> [AIM OF THE EXERCISE]
The line containing "Click the Previous Slide double-arrow button" marks the start. Return it and every later line of the listing below exactly, ending with the last one.

--- DATA TO USE Enclosed Below ---

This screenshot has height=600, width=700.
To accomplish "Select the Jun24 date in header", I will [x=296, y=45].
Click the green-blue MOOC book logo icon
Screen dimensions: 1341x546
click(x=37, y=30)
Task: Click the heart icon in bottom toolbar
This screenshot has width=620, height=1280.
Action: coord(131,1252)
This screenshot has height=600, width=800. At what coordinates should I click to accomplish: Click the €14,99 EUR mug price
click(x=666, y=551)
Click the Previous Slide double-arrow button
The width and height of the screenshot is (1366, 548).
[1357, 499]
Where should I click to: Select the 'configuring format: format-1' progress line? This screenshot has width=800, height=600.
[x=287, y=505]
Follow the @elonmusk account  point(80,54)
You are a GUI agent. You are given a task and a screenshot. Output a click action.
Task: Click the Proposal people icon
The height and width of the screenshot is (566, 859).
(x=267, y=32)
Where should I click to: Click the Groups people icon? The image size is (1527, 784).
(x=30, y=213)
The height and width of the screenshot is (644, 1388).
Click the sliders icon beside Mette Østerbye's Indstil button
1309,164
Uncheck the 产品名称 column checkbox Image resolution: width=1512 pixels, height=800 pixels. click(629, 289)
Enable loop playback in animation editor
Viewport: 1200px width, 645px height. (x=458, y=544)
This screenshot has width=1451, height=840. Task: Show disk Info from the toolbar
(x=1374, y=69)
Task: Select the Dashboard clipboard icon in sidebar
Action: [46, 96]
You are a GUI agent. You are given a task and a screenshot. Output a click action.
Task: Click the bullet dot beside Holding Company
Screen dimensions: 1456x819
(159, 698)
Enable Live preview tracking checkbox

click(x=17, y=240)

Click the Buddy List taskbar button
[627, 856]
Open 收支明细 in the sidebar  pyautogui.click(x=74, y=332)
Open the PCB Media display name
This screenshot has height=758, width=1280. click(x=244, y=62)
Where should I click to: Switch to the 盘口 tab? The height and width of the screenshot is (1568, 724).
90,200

--- End of Enclosed DATA TO USE ---

> [OUTPUT FOR THIS TASK]
Click the Previous Slide double-arrow button
The width and height of the screenshot is (1366, 548).
[1357, 499]
Where should I click to: Select the 'configuring format: format-1' progress line? This screenshot has width=800, height=600.
[x=287, y=505]
Follow the @elonmusk account  point(80,54)
You are a GUI agent. You are given a task and a screenshot. Output a click action.
Task: Click the Proposal people icon
The height and width of the screenshot is (566, 859).
(x=267, y=32)
Where should I click to: Click the Groups people icon? The image size is (1527, 784).
(x=30, y=213)
The height and width of the screenshot is (644, 1388).
Click the sliders icon beside Mette Østerbye's Indstil button
1309,164
Uncheck the 产品名称 column checkbox Image resolution: width=1512 pixels, height=800 pixels. click(629, 289)
Enable loop playback in animation editor
Viewport: 1200px width, 645px height. (x=458, y=544)
This screenshot has width=1451, height=840. Task: Show disk Info from the toolbar
(x=1374, y=69)
Task: Select the Dashboard clipboard icon in sidebar
Action: [46, 96]
You are a GUI agent. You are given a task and a screenshot. Output a click action.
Task: Click the bullet dot beside Holding Company
Screen dimensions: 1456x819
(159, 698)
Enable Live preview tracking checkbox

click(x=17, y=240)

Click the Buddy List taskbar button
[627, 856]
Open 收支明细 in the sidebar  pyautogui.click(x=74, y=332)
Open the PCB Media display name
This screenshot has height=758, width=1280. click(x=244, y=62)
Where should I click to: Switch to the 盘口 tab? The height and width of the screenshot is (1568, 724).
90,200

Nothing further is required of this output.